The force may be thought of as an influence which tends to change the motion of an object. Forces are inherently vector quantities, requiring vector addition to combine them.

The SI unit for force is the newton [N], which is defined by Newton = \(\dfrac{kg\cdot m}{s^2}\) as may be seen from Newton’s second law. In mechanics, forces are seen as the causes of linear motion, whereas the causes of rotational motion are called torques. The action of forces in causing motion is described by Newton’s Laws under ordinary conditions, although there are notable exceptions.

Types of force

Conservative and non-conservative forces

A good way to think of conservative forces is to consider what happens on a round trip. A conservative force is a force with the property that the total work is done in moving a particle between two points is independent of the taken path.
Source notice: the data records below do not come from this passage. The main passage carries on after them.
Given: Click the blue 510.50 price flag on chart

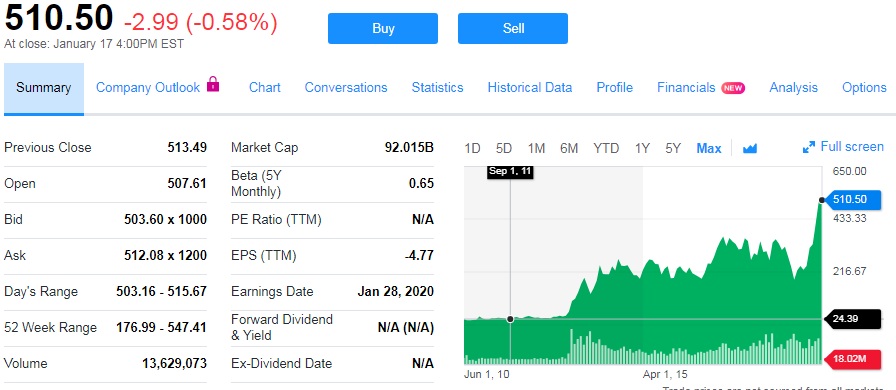Looking at the screenshot, I should (854, 200).
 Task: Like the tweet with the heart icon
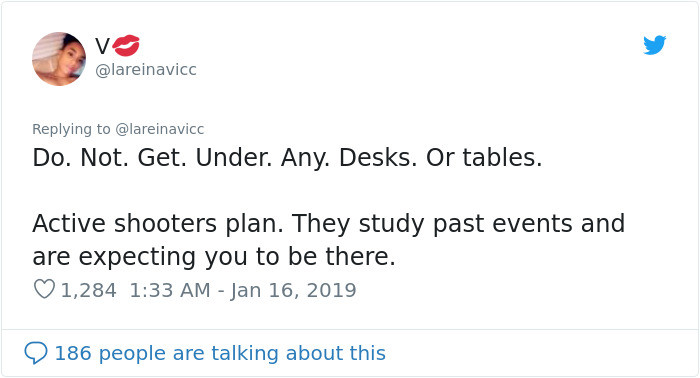(44, 289)
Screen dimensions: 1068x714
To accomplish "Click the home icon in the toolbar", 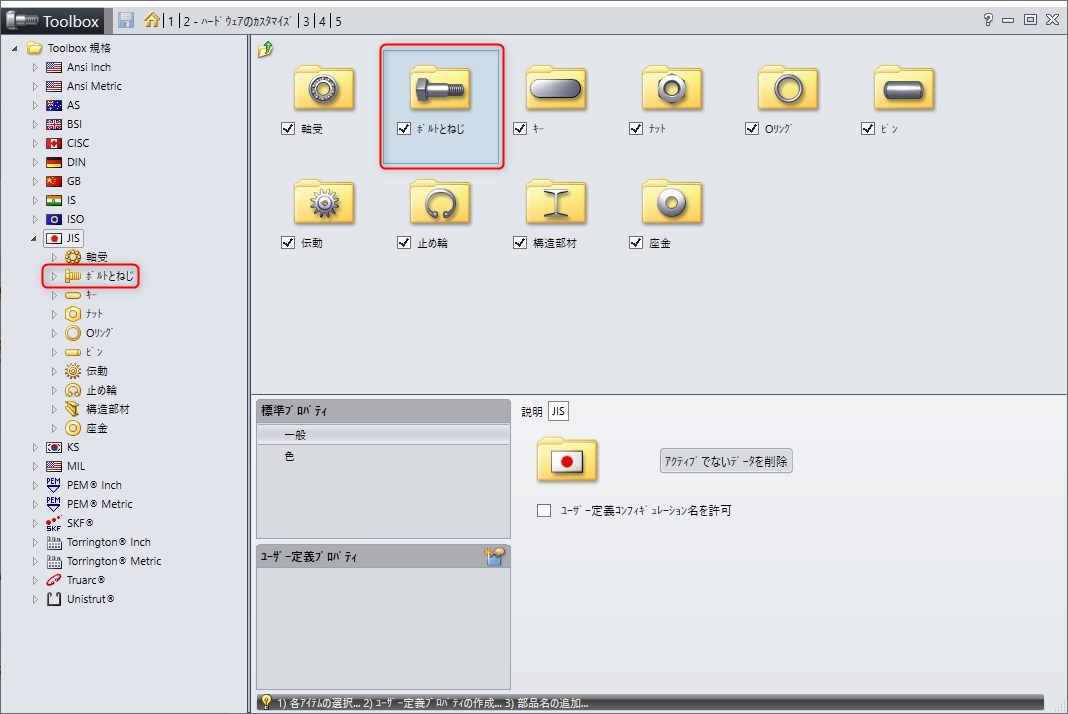I will (x=151, y=20).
If a particle travels in a closed loop, and the kinetic energy is the same after a round trip, the force is a conservative force, or at least is acting as a conservative force. Informally, a conservative force can be thought of as a force that conserves mechanical energy.
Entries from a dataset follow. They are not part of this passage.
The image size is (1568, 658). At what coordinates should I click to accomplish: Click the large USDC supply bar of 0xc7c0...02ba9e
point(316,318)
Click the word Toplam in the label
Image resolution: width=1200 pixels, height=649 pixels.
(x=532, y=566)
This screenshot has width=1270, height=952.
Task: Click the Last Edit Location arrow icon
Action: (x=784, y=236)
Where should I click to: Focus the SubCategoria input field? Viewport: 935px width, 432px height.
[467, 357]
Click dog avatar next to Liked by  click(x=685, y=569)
A conservative force is dependent only on the position of the object. If a force is conservative, it is possible to assign a numerical value for the potential at any point. When an object moves from one location to another, the force changes the potential energy of the object by an amount that does not depend on the path taken. If the force is not conservative, then defining a scalar potential is not possible, because taking different paths would lead to conflicting potential differences between the start and end points.

Consider gravity; you throw a ball straight up, and it leaves your hand with a certain amount of kinetic energy. At the top of its path, it has no kinetic energy, but it has a potential energy equal to the kinetic energy it had when it left your hand. When you catch it again it will have the same kinetic energy as it had when it left your hand. All along the path, the sum of the kinetic and potential energy is a constant, and the kinetic energy at the end, when the ball is back at its starting point, is the same as the kinetic energy at the start, so gravity is a conservative force.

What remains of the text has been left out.